Encerrados en un pequeño apartamento del centro de Barcelona, esta joven camarera de 32 años vivía cómo su novio experimentaba constantes cambios en su estado ánimo. «Llegué a pensar que eran culpa mía. Me sentía como una mierda». En esos casos, solía refugiarse en sus compañeros. Sin embargo, tras el cierre del restaurante en el que trabajaba, una mezcla entre angustia y desconsuelo empezó a acumularse en su cabeza. El peor de los escenarios llegó cuando, tras pasar una tarde haciendo videollamadas con sus amigas, él empezó a recriminarle que le hubiese dejado solo durante todo ese tiempo. La discusión, que comenzó con un reproche y un par de contestaciones, terminó con el smartphone destrozado tras un fuerte golpe contra la pared. Y ella con un moratón en el brazo. «Ahí me planté. ¿Qué necesidad tenía yo vivir con miedo? Recogí mis cosas y me fui. Creo que captó perfectamente el mensaje porque no me ha vuelto a molestar».
En lo que va de año, 17 mujeres han sido asesinadas por sus parejas o ex parejas en España. La última víctima conocida es una joven de 35 años y vecina de Almazora (Castellón), asesinada por su marido el 20 de marzo delante de sus dos niños. Con ella, son 1.050 las asesinadas desde el 1 de enero de 2003, cuando se empezaron a contabilizar de manera oficial. «Sinceramente, no sé si he tenido mala suerte o no.

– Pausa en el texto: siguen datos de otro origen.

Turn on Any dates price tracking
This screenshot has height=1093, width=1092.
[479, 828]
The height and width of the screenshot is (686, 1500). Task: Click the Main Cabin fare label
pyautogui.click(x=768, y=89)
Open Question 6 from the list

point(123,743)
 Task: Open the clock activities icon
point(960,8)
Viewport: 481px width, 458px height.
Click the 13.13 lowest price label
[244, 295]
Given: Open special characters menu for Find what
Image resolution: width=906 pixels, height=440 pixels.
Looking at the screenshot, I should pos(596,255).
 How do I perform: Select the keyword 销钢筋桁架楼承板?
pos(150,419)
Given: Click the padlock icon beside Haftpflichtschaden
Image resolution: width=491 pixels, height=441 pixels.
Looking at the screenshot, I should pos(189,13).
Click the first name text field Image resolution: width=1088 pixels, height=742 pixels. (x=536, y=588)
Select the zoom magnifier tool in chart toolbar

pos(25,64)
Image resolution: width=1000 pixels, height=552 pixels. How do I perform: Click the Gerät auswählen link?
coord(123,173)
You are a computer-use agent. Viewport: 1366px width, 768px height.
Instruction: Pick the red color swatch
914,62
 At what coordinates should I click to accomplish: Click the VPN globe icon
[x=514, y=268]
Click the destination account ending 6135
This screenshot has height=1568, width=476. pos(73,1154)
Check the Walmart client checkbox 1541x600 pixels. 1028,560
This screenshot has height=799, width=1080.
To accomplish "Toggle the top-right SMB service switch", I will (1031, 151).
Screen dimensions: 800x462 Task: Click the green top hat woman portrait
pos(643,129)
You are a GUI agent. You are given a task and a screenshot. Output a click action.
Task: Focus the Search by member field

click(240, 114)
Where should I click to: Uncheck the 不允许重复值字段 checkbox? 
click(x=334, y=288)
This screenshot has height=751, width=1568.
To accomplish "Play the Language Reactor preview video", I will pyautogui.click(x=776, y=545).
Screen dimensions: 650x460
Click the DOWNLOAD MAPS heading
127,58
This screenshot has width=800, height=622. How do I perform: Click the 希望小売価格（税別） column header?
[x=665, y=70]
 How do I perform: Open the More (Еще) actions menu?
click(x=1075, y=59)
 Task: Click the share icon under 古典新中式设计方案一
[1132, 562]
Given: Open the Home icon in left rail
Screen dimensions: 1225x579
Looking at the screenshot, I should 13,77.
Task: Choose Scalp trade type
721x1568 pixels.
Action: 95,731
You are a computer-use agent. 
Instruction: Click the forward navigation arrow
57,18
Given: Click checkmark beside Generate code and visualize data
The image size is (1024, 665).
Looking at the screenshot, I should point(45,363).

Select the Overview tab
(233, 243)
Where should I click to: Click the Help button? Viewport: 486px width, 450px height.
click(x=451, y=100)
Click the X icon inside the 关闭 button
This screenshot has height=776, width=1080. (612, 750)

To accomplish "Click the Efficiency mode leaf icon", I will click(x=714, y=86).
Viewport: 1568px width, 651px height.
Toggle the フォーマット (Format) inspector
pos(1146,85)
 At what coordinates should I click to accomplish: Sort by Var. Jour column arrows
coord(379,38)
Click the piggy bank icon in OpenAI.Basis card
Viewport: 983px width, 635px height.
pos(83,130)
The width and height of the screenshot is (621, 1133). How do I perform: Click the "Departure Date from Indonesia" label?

Hay veces que pienso en todas esas chicas que no han podido vivir para contarlo y me siento profundamente mal por no enfrentarme a este infierno, por no salir corriendo, por no dejar de cuestionarme, por no contarle a mi familia lo triste que me siento, por no saber poner los límites necesarios…», concluye Ana, no sin antes lanzar un ultimátum. «Resistiré». Como también lo hará Esther. «Duele tirar todo por la borda, pero romper con lo que te ha hecho daño sana por dentro. Algo que todas, en el fondo, necesitamos tras pasar por una situación así».